When something goes wrong with a batch of widgets for example and the customer complains you have to make an immediate Correction e.g. credit the customer for the faulty widgets and replace them with good ones.

Correction: Action to eliminate a detected nonconformity

Following this immediate action is the second phase of the complaint which is to take Corrective Action. This would involve a thorough investigation to identify the root cause of the problem and hopefully to test and implement solutions to prevent the problem for occurring again in the future.

Corrective Action: Action to eliminate the cause of a detected nonconformity

In answer to your question yes we must treat customer complaints with great care and seriousness even if some of them initialy seem spurious.

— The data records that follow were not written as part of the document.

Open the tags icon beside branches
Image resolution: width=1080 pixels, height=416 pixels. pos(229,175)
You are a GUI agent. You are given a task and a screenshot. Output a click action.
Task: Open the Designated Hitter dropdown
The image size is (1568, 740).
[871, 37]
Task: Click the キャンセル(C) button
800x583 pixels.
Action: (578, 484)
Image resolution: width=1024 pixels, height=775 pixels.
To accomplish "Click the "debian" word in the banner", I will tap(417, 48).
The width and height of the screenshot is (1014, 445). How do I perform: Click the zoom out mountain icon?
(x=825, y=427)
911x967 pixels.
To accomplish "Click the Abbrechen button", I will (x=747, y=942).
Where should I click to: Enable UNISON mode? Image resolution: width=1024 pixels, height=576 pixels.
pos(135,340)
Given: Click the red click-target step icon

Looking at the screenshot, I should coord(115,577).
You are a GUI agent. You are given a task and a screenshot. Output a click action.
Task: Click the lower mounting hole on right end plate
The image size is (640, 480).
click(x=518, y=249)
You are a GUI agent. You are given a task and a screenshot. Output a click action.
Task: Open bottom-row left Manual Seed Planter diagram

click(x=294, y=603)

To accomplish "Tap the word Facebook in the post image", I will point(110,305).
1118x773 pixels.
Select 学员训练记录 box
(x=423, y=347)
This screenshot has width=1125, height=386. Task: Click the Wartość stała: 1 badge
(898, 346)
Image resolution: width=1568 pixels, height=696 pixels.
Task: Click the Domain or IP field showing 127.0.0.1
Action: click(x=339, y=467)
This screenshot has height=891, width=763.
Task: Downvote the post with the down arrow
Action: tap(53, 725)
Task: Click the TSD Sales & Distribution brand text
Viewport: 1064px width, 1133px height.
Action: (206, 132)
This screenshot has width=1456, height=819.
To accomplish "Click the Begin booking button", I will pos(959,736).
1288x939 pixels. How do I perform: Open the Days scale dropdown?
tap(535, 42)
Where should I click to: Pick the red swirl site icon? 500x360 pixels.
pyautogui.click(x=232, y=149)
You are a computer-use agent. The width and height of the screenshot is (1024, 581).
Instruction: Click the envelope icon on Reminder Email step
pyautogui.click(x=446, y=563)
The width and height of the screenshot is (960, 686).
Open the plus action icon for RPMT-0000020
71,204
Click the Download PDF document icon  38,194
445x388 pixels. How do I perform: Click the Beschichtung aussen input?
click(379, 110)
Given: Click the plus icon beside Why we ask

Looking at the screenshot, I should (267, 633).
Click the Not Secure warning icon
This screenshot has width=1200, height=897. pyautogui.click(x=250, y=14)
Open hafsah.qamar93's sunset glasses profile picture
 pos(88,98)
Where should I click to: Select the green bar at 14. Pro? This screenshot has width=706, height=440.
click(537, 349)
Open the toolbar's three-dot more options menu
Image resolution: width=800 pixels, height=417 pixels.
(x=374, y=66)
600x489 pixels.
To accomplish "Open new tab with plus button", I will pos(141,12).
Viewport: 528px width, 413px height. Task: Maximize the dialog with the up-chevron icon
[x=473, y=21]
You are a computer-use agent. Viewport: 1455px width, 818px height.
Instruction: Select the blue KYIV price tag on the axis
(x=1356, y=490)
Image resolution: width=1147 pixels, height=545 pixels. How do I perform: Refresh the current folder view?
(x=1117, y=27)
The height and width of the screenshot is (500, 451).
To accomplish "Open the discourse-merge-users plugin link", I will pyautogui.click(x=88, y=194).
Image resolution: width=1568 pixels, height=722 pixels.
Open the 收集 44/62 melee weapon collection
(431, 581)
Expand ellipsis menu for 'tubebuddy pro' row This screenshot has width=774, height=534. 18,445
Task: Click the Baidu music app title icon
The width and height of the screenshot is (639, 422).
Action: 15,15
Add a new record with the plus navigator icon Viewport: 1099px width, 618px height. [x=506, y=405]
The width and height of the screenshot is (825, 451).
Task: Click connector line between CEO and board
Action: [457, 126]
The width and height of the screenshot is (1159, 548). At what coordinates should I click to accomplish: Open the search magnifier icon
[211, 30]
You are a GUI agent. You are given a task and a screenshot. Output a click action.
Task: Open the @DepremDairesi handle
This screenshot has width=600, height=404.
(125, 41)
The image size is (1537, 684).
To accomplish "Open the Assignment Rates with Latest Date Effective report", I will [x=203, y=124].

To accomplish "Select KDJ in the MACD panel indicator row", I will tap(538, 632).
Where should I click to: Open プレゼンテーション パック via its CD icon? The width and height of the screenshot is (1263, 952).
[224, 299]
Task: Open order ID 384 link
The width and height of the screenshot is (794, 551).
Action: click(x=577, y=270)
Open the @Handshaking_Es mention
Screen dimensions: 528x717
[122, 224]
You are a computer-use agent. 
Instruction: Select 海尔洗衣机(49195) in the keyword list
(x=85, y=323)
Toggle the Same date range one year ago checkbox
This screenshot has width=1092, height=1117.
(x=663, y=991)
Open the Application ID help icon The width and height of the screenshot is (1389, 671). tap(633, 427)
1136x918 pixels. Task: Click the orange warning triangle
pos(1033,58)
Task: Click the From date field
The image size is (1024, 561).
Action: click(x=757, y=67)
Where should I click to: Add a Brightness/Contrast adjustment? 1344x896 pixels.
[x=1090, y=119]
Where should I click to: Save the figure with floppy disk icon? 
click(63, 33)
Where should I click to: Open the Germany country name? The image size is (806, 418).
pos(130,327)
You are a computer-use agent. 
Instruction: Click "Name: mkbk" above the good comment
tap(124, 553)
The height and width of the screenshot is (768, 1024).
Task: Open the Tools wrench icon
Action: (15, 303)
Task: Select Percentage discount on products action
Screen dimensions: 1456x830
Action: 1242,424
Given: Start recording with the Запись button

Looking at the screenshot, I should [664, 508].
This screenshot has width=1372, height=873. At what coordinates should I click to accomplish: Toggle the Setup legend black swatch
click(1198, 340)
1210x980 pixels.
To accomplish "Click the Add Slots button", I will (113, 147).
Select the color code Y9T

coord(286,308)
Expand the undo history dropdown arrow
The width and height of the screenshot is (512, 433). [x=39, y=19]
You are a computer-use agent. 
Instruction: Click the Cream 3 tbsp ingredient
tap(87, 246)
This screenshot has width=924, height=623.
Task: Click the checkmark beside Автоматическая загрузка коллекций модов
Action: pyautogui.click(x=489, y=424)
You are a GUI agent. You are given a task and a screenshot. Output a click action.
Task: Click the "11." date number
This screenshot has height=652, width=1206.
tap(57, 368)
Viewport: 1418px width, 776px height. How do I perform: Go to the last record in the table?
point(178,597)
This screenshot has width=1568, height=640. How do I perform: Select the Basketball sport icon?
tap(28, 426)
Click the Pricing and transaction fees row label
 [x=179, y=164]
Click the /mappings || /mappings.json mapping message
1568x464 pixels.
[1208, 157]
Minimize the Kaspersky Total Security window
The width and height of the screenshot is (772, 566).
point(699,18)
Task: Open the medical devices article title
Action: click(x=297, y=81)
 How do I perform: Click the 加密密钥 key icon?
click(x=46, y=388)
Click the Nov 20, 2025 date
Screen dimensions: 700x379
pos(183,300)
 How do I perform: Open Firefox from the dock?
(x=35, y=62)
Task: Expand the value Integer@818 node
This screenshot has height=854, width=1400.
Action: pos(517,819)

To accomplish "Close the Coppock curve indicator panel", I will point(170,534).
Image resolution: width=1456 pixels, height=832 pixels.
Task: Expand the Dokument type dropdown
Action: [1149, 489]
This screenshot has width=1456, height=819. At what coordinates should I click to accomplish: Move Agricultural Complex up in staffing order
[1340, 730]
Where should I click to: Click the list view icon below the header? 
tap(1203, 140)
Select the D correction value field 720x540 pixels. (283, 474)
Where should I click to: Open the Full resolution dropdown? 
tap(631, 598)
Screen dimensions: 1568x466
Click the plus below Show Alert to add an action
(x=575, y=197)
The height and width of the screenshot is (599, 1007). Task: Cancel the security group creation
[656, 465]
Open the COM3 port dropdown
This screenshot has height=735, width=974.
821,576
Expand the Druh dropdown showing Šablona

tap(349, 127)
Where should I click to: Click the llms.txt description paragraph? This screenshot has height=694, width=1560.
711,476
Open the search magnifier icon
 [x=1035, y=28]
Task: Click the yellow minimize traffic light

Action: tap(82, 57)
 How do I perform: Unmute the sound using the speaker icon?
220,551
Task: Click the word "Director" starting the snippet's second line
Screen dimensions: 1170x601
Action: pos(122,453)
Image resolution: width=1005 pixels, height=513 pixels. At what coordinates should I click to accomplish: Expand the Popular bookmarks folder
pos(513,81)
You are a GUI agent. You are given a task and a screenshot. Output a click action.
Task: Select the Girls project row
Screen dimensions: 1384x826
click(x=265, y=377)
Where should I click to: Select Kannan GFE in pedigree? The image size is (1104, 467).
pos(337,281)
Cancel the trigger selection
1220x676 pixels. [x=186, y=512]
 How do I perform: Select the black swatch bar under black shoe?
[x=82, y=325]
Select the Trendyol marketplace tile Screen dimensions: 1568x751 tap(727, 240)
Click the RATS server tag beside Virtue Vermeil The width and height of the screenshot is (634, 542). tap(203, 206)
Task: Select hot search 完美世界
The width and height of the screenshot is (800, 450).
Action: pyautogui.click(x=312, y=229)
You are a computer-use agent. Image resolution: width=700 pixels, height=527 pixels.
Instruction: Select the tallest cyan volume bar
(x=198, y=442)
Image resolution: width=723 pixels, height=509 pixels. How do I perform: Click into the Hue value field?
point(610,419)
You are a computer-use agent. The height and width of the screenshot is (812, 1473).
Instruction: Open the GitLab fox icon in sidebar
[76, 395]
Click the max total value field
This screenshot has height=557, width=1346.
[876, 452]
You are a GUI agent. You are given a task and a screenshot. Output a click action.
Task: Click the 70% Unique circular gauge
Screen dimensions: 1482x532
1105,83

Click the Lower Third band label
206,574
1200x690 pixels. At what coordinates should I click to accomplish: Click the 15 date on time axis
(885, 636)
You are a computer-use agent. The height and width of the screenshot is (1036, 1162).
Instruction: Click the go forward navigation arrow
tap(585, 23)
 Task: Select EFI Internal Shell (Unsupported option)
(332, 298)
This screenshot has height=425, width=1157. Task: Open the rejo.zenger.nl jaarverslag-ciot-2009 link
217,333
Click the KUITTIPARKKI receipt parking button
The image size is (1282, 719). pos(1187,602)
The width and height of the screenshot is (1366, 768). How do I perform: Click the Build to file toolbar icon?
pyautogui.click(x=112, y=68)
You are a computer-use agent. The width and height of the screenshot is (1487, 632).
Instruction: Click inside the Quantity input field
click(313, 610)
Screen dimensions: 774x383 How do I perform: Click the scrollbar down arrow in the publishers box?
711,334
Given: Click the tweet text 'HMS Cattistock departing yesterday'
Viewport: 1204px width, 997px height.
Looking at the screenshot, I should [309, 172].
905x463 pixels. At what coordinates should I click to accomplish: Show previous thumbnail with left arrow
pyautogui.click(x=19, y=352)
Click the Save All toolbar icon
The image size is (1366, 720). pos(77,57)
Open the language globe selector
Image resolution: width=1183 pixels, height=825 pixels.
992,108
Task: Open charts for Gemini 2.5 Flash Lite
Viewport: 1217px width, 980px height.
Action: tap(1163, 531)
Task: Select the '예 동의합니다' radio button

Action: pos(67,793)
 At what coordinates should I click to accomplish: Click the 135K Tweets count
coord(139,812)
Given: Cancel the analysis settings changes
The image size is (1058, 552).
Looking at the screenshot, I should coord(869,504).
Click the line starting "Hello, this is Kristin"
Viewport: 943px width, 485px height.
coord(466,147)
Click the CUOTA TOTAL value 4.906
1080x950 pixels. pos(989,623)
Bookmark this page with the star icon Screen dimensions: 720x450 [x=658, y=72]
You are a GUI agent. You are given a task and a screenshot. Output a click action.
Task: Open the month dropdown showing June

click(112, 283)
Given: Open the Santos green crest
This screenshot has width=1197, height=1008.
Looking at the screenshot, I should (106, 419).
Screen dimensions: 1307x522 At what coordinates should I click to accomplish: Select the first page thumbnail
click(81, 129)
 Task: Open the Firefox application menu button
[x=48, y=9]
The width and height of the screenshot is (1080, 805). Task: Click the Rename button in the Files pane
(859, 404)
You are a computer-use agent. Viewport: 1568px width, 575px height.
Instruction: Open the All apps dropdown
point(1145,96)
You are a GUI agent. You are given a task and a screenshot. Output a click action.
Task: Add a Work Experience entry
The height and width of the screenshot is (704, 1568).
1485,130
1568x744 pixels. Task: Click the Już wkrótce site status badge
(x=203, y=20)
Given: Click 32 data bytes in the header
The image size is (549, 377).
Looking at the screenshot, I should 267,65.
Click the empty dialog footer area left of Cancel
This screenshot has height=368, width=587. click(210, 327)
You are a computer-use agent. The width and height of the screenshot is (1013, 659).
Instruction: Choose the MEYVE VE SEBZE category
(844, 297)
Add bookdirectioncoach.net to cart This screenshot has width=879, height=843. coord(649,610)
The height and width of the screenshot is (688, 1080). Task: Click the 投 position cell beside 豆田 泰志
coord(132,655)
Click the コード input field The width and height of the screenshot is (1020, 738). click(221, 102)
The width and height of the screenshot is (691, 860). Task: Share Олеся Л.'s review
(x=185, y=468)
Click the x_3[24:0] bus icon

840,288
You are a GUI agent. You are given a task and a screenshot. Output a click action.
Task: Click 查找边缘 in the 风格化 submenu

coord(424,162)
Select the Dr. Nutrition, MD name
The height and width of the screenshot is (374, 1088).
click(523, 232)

In addition it is vital that the data gathered from customer complaints is analysed for trends and this is a critical input into our preventive action process. Preventive Action is now a requirement of ISO 9001:2000.

Preventive Action: Action to eliminate the cause of a potential nonconformity or other undesirable potential situation

The more time we spend on prevention thoeretically reduces the amount of time spent carrying our correction and corrective action activities. Prevention is always better, cheaper and safer than the cure.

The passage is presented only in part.